(DATA ROWS)
# # #
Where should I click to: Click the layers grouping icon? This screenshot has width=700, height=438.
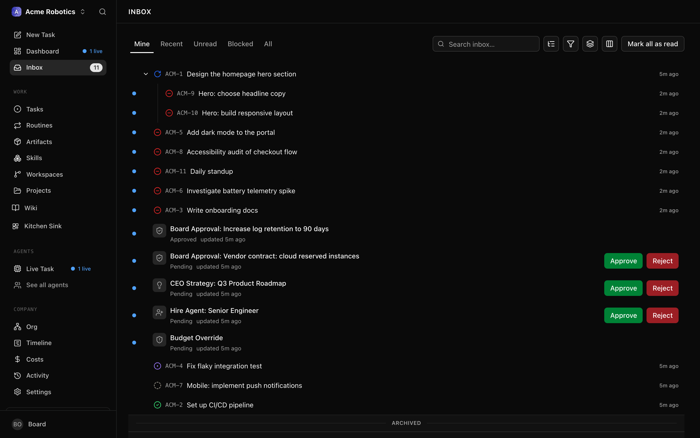click(x=590, y=44)
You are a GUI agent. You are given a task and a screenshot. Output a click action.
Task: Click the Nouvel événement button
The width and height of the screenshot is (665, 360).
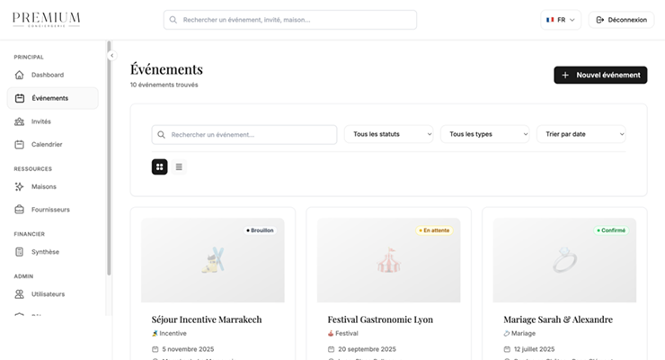600,76
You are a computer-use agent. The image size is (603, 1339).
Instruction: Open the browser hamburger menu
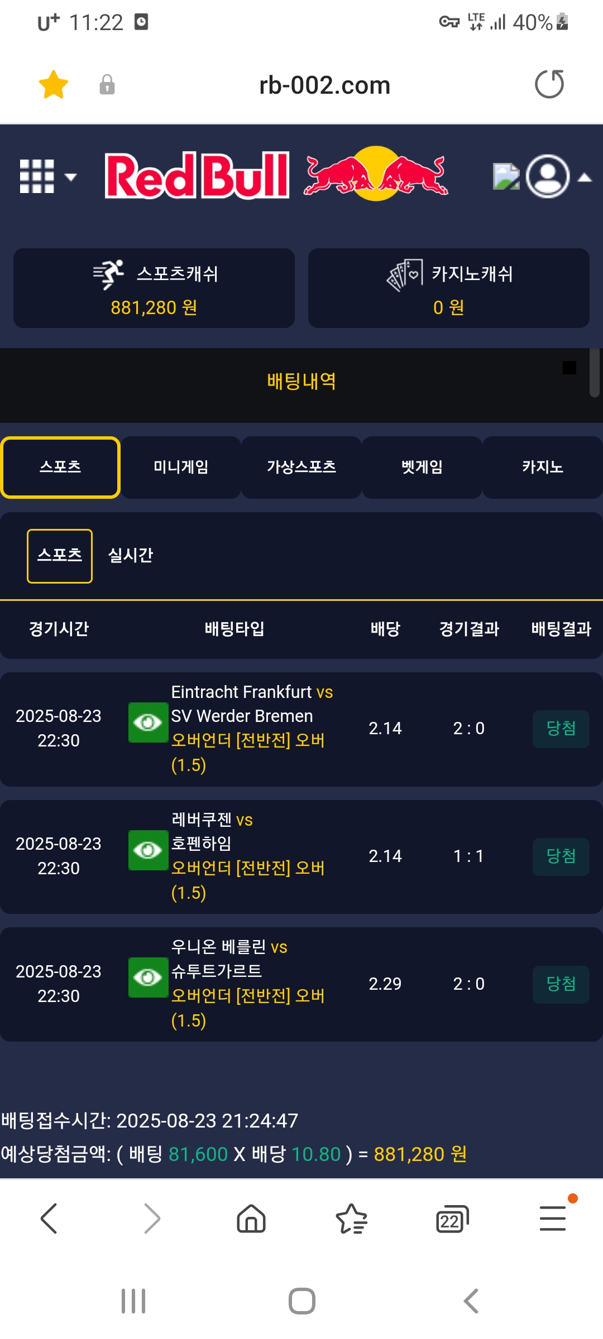tap(553, 1218)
# # #
(WHAT THE TASK REQUIRES)
Return each line of the data above verbatim, omitting the pictures.

(COMPLETE RESPONSE)
Where should I click to: Click the layers grouping icon? This screenshot has width=700, height=438.
click(x=590, y=44)
You are a GUI agent. You are given a task and a screenshot. Output a click action.
Task: Click the Nouvel événement button
The width and height of the screenshot is (665, 360).
600,76
You are a computer-use agent. The image size is (603, 1339).
Instruction: Open the browser hamburger menu
tap(553, 1218)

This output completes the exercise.